Compte tenu de son engagement de caution, il y a lieu de condamner Madame [J] [F] en cette qualité, à payer à titre solidaire avec Madame [H] [G] les sommes dues au titre des arriérés de loyers et charges jusqu’à la date de résiliation du contrat de bail intervenue le 24 novembre 2024, soit la somme de 1158€.
Par ailleurs, Madame [J] [F] s’étant engagée à titre de caution solidaire également pour les indemnités d’occupation éventuelles, il y a lieu de la condamner à titre solidaire avec la locataire à payer les indemnités d’occupation auxquelles cette dernière est tenue.

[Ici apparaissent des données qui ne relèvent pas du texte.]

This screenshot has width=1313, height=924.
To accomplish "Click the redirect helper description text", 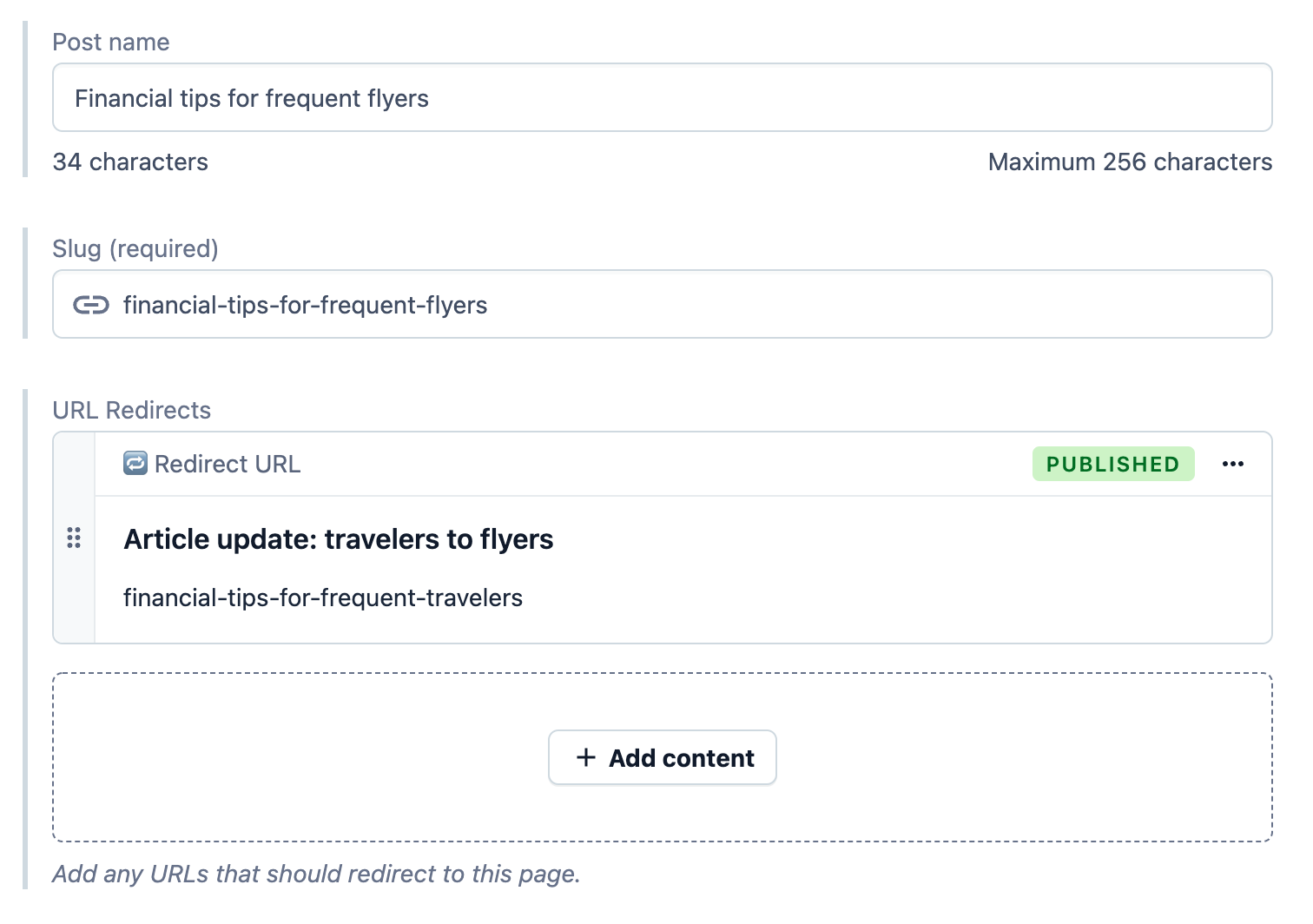I will click(316, 874).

Sur les mesures accessoires
Madame [H] [G] et Madame [J] [F], succombant dans le cadre de la présente instance, seront condamnées in solidum aux dépens, en ce compris le coût du commandement du 23 septembre 2024, des assignations des 30 et 31 janvier 2025 et de la notification de ces actes aux administrations les 20 décembre 2024 et 4 février 2025;
Condamnées aux dépens, Madame [H] [G] et Madame [J] [F] seront condamnées in solidum à verser au bailleur une indemnité qu’il est équitable de fixer à 300 € sur le fondement de l’article 700 du code de procédure civile.
Conformément à l’article 514 du code de procédure civile, le présent jugement est assorti de l’exécution provisoire, de droit.
PAR CES MOTIFS,
Le Juge des contentieux de la protection, statuant après débats en audience publique, par jugement mis à disposition au greffe, réputé contradictoire et en premier ressort,
CONSTATE la résiliation à la date du 24 novembre 2024 du contrat de bail conclu entre les parties le 17 janvier 2019 portant sur le logement situé 14, Rue Edmond Labbé – 2ème étage à YVETOT 76190 ;
ORDONNE, faute de départ volontaire de Madame [H] [G], son expulsion des lieux loués ainsi que celle de tout occupant de son chef, avec si nécessaire le concours de la force publique qui devra être requise selon les normes légales et réglementaires applicables, à l’expiration d’un délai de deux mois suivant la signification d’un commandement de quitter les lieux ;
RAPPELLE que le sort des meubles se trouvant dans les lieux est régi par les dispositions des articles L. 433-1 et suivants du code des procédures civiles d’exécution ;
CONDAMNE solidairement Madame [H] [G] et Madame [J] [F] à payer en deniers ou quittances à Monsieur [I] [K] la somme de 2.367 € au titre des arriérés de loyers, charges et indemnités d’occupation arrêtés au 23 juin 2025, échéance de juin 2025 incluse, avec intérêts au taux légal à compter du 23 septembre 2024 sur la somme de 784 €, de 30 janvier 2025 sur la somme de 1.555,61€ et du présent jugement pour le surplus ;
CONDAMNE solidairement Madame [H] [G] et Madame [J] [F] à payer en deniers ou quittances à Monsieur [I] [K] une indemnité d’occupation mensuelle égale au montant du loyer augmenté des charges qui auraient été dus si le bail s’était poursuivi, à compter du 1er juillet 2025 et jusqu’à parfaite évacuation des lieux ;
DEBOUTE les parties du surplus de leurs demandes ;
CONDAMNE in solidum Madame [H] [G] et Madame [J] [F] aux dépens, en ce compris le coût du commandement du 23 septembre 2024, des assignations des 30 et 31 janvier 2025 et de la notification de ces actes aux administrations les 20 décembre 2024 et 4 février 2025;
CONDAMNE in solidum Madame [H] [G] et Madame [J] [F] à payer à Monsieur [I] [K] la somme de 300 € au titre de l’article 700 du code de procédure civile ;
ORDONNE la transmission de la présente décision au représentant de l’État dans le département ;
RAPPELLE que le présent jugement est assorti de l’exécution provisoire de droit,
Ainsi jugé les jour, mois et an que dessus et après lecture la greffière a signé avec la présidente.